**TASK GOAL:**
For this exercise, set down all the records exactly as given.

[Dataset records]
****************

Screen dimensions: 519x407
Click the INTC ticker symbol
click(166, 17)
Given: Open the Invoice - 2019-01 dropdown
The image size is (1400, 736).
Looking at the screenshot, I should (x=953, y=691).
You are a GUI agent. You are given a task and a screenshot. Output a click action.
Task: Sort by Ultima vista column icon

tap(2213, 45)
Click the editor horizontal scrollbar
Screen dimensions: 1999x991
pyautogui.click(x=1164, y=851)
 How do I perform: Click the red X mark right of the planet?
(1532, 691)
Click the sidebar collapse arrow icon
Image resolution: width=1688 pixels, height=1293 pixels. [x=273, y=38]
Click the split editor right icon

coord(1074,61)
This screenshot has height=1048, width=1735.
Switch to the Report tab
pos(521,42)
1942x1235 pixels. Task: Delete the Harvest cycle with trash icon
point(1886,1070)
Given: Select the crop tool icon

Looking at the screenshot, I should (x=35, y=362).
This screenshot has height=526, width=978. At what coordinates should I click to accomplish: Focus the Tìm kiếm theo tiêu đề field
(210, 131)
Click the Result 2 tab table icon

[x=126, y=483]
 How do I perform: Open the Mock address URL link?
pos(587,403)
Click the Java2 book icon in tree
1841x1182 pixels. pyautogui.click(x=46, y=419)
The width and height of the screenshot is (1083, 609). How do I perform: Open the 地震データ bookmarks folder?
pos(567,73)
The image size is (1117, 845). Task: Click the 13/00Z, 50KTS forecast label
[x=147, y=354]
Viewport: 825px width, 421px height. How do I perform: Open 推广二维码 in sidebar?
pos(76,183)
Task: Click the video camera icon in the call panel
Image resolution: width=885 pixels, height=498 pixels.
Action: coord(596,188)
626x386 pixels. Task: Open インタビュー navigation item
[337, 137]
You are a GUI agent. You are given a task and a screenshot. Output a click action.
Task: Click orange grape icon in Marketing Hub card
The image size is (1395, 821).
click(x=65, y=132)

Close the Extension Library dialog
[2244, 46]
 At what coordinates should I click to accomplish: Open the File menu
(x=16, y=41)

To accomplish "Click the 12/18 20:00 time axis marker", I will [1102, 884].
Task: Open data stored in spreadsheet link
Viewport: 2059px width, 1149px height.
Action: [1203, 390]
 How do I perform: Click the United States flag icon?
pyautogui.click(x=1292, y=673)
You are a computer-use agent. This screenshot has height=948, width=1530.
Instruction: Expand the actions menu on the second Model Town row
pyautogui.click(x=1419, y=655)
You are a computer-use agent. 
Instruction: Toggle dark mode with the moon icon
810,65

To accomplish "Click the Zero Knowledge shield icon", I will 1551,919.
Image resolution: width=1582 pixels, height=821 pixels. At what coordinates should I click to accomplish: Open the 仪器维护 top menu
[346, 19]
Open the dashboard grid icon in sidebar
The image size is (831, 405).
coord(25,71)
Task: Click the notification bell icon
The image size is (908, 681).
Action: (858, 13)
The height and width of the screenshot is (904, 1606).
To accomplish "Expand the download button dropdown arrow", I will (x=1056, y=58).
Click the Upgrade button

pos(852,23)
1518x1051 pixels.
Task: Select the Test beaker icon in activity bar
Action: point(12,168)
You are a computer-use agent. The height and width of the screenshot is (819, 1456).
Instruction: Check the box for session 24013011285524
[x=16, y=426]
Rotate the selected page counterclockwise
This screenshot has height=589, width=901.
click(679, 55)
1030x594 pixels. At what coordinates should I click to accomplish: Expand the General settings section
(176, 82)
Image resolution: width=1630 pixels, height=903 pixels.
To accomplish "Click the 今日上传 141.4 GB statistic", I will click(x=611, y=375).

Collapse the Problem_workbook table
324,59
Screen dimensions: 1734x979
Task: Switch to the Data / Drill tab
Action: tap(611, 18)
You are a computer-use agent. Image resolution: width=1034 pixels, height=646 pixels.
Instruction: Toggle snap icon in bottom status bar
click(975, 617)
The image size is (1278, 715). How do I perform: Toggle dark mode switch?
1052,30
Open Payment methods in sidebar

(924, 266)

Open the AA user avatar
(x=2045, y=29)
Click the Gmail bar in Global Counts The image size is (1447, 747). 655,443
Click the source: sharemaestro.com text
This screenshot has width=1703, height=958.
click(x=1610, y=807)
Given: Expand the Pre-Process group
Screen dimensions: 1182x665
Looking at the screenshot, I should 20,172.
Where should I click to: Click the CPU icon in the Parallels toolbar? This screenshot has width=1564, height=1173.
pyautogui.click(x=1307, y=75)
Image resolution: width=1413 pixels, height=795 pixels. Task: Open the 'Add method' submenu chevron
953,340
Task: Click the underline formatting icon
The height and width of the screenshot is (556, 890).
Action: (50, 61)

****************

**RESPONSE TO THE EXERCISE:**
Screen dimensions: 519x407
Click the INTC ticker symbol
click(166, 17)
Given: Open the Invoice - 2019-01 dropdown
The image size is (1400, 736).
Looking at the screenshot, I should (x=953, y=691).
You are a GUI agent. You are given a task and a screenshot. Output a click action.
Task: Sort by Ultima vista column icon

tap(2213, 45)
Click the editor horizontal scrollbar
Screen dimensions: 1999x991
pyautogui.click(x=1164, y=851)
 How do I perform: Click the red X mark right of the planet?
(1532, 691)
Click the sidebar collapse arrow icon
Image resolution: width=1688 pixels, height=1293 pixels. [x=273, y=38]
Click the split editor right icon

coord(1074,61)
This screenshot has height=1048, width=1735.
Switch to the Report tab
pos(521,42)
1942x1235 pixels. Task: Delete the Harvest cycle with trash icon
point(1886,1070)
Given: Select the crop tool icon

Looking at the screenshot, I should (x=35, y=362).
This screenshot has height=526, width=978. At what coordinates should I click to accomplish: Focus the Tìm kiếm theo tiêu đề field
(210, 131)
Click the Result 2 tab table icon

[x=126, y=483]
 How do I perform: Open the Mock address URL link?
pos(587,403)
Click the Java2 book icon in tree
1841x1182 pixels. pyautogui.click(x=46, y=419)
The width and height of the screenshot is (1083, 609). How do I perform: Open the 地震データ bookmarks folder?
pos(567,73)
The image size is (1117, 845). Task: Click the 13/00Z, 50KTS forecast label
[x=147, y=354]
Viewport: 825px width, 421px height. How do I perform: Open 推广二维码 in sidebar?
pos(76,183)
Task: Click the video camera icon in the call panel
Image resolution: width=885 pixels, height=498 pixels.
Action: coord(596,188)
626x386 pixels. Task: Open インタビュー navigation item
[337, 137]
You are a GUI agent. You are given a task and a screenshot. Output a click action.
Task: Click orange grape icon in Marketing Hub card
The image size is (1395, 821).
click(x=65, y=132)

Close the Extension Library dialog
[2244, 46]
 At what coordinates should I click to accomplish: Open the File menu
(x=16, y=41)

To accomplish "Click the 12/18 20:00 time axis marker", I will [1102, 884].
Task: Open data stored in spreadsheet link
Viewport: 2059px width, 1149px height.
Action: [1203, 390]
 How do I perform: Click the United States flag icon?
pyautogui.click(x=1292, y=673)
You are a computer-use agent. This screenshot has height=948, width=1530.
Instruction: Expand the actions menu on the second Model Town row
pyautogui.click(x=1419, y=655)
You are a computer-use agent. 
Instruction: Toggle dark mode with the moon icon
810,65

To accomplish "Click the Zero Knowledge shield icon", I will 1551,919.
Image resolution: width=1582 pixels, height=821 pixels. At what coordinates should I click to accomplish: Open the 仪器维护 top menu
[346, 19]
Open the dashboard grid icon in sidebar
The image size is (831, 405).
coord(25,71)
Task: Click the notification bell icon
The image size is (908, 681).
Action: (858, 13)
The height and width of the screenshot is (904, 1606).
To accomplish "Expand the download button dropdown arrow", I will (x=1056, y=58).
Click the Upgrade button

pos(852,23)
1518x1051 pixels.
Task: Select the Test beaker icon in activity bar
Action: point(12,168)
You are a computer-use agent. The height and width of the screenshot is (819, 1456).
Instruction: Check the box for session 24013011285524
[x=16, y=426]
Rotate the selected page counterclockwise
This screenshot has height=589, width=901.
click(679, 55)
1030x594 pixels. At what coordinates should I click to accomplish: Expand the General settings section
(176, 82)
Image resolution: width=1630 pixels, height=903 pixels.
To accomplish "Click the 今日上传 141.4 GB statistic", I will click(x=611, y=375).

Collapse the Problem_workbook table
324,59
Screen dimensions: 1734x979
Task: Switch to the Data / Drill tab
Action: tap(611, 18)
You are a computer-use agent. Image resolution: width=1034 pixels, height=646 pixels.
Instruction: Toggle snap icon in bottom status bar
click(975, 617)
The image size is (1278, 715). How do I perform: Toggle dark mode switch?
1052,30
Open Payment methods in sidebar

(924, 266)

Open the AA user avatar
(x=2045, y=29)
Click the Gmail bar in Global Counts The image size is (1447, 747). 655,443
Click the source: sharemaestro.com text
This screenshot has width=1703, height=958.
click(x=1610, y=807)
Given: Expand the Pre-Process group
Screen dimensions: 1182x665
Looking at the screenshot, I should 20,172.
Where should I click to: Click the CPU icon in the Parallels toolbar? This screenshot has width=1564, height=1173.
pyautogui.click(x=1307, y=75)
Image resolution: width=1413 pixels, height=795 pixels. Task: Open the 'Add method' submenu chevron
953,340
Task: Click the underline formatting icon
The height and width of the screenshot is (556, 890).
Action: (50, 61)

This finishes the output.